# DATA IN THIS EXERCISE
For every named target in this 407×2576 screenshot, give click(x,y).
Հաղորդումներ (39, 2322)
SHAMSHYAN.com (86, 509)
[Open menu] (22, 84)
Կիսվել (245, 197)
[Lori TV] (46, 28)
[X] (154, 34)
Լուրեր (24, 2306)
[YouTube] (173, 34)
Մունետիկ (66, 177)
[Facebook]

# TASK
Retype all of the data word for word.

# TASK ANSWER
For every named target in this 407×2576 screenshot, give click(x,y).
Հաղորդումներ (39, 2322)
SHAMSHYAN.com (86, 509)
[Open menu] (22, 84)
Կիսվել (245, 197)
[Lori TV] (46, 28)
[X] (154, 34)
Լուրեր (24, 2306)
[YouTube] (173, 34)
Մունետիկ (66, 177)
[Facebook]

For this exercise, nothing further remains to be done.